We will now create a DimmWitted object to training our logistic regressor defined by the function grad and loss on the data examples and models. We first create an object with the specification of the data and how we want to access the data:

dw = DimmWitted.open(examples, model, 
                DimmWitted.MR_SINGLETHREAD_DEBUG,    
                DimmWitted.DR_SHARDING,      
                DimmWitted.AC_ROW)

This command creates a DimmWitted object dw by using the open() function. Line 1 specifies the data and model, and line 2-4 specifies how the model will be accessed, here

  • DimmWitted.MR_SINGLETHREAD_DEBUG means that we will have one model replica and one thread processing this model. (This is slow, but we will show how to make that faster in a minute!)
  • DimmWitted.DR_SHARDING means that each thread will process a partition of the data instead of the whole data set.
  • DimmWitted.AC_ROW means that we are going to access the data (example) in a row-wise way.

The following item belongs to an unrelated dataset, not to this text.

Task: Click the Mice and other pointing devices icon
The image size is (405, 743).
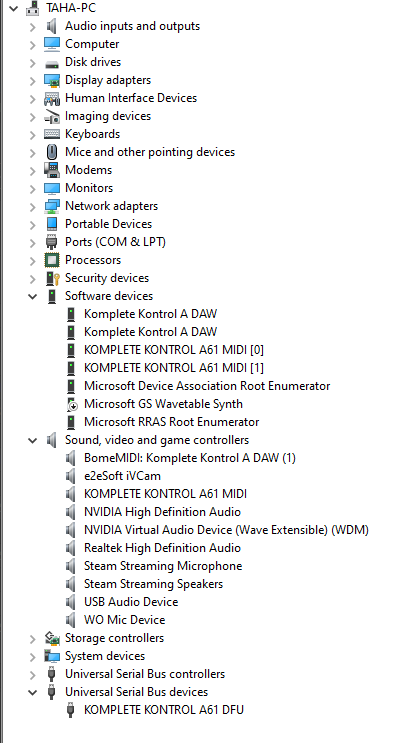Action: (52, 152)
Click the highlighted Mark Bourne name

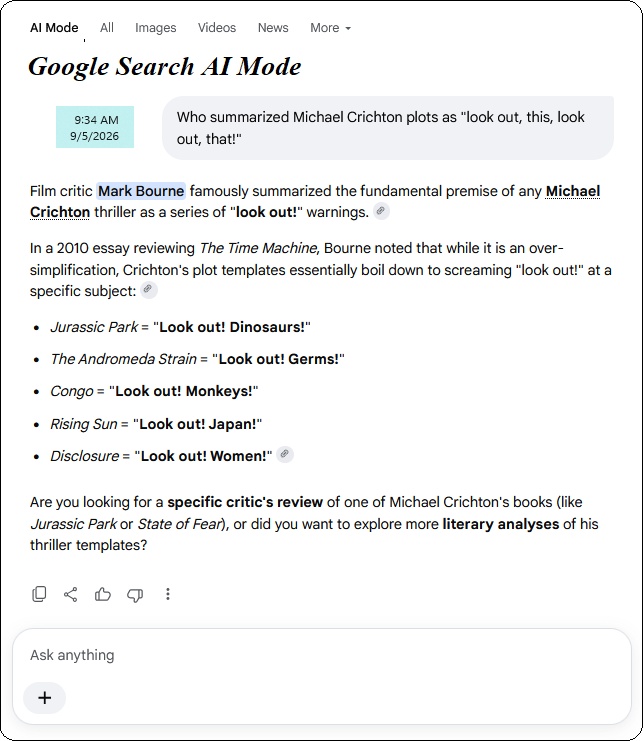(141, 191)
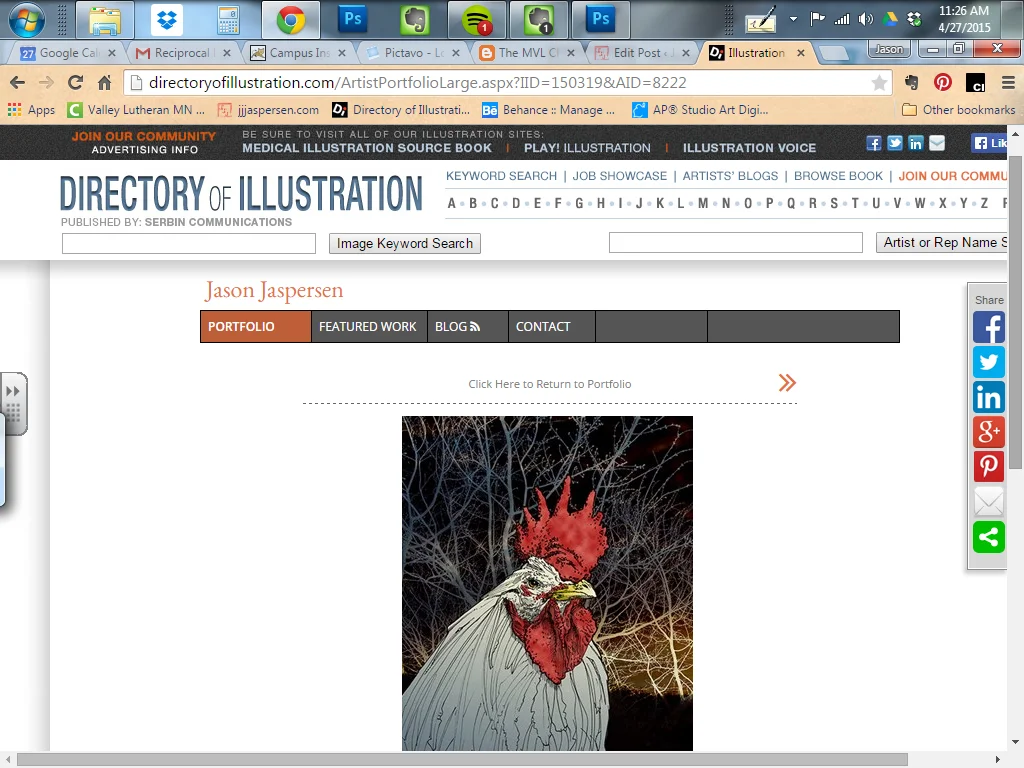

If this function runs correctly, you should see the following output (Note that the address @0x00000001067957a0 might vary for each run--it is the address of the DimmWitted object created in C++):

[JULIA-DW] Created DimmWitted Object: Ptr{Void} @0x00000001067957a0

For a complete list of these parameters, see Cheat Sheet.

After we create this dw object, we need to let it know about the two functions, i.e., loss and grad, that we defined. We can do it by

handle_loss = DimmWitted.register_row(dw, loss)
handle_grad = DimmWitted.register_row(dw, grad)

Each function call will register the function to DimmWitted and returns a handle that can be used later. Here, because both loss and grad are row-access functions, we use register_row here. (See Cheat Sheet if you want to register other types of functions.) If these run successfully, you should see in the output:

[JULIA-DW] Registered Row Function loss Handle=0
[JULIA-DW] Registered Row Function grad Handle=1

Now lets run a function! Lets first see what is the loss we can get given the model that we initialized with all zeros:

rs = DimmWitted.exec(dw, handle_loss)
println("LOSS: ", rs/nexp)

You should see in the output

LOSS: 0.6931471805587225

We can then run a gradient step:

rs = DimmWitted.exec(dw, handle_grad)

Lets re-calculate the loss, and this time we will get

LOSS: 0.5029576555246331

We see that it gets smaller!

Now we can run ten iterations:

for iepoch = 1:10
	rs = DimmWitted.exec(dw, handle_loss)
	println("LOSS: ", rs/nexp)
	rs = DimmWitted.exec(dw, handle_grad)
end

and get the final loss

LOSS: 0.5029576555246331

####Use All the Cores!

Now we have built a simple logsitic regression model, but we can make it better because currently it only uses a single thread. One advantage of DimmWitted is to run statistial analytics workload efficenlty in main memory by taking advantage of massive parallelism.

To speed-up our toy example, we only need to do one single twist

dw = DimmWitted.open(examples, model, 
                DimmWitted.MR_PERMACHINE,    
                DimmWitted.DR_SHARDING,      
                DimmWitted.AC_ROW)

If we compare the Line 2, we can see that we are using a different strategy called DimmWitted.MR_PERMACHINE, which will maintain a single model in main memory and use all possible threads to update it in a lock-free way. This approach is also known as Hogwild!

After making this changes, you can then register the function, and run ten iterations of the gradient step.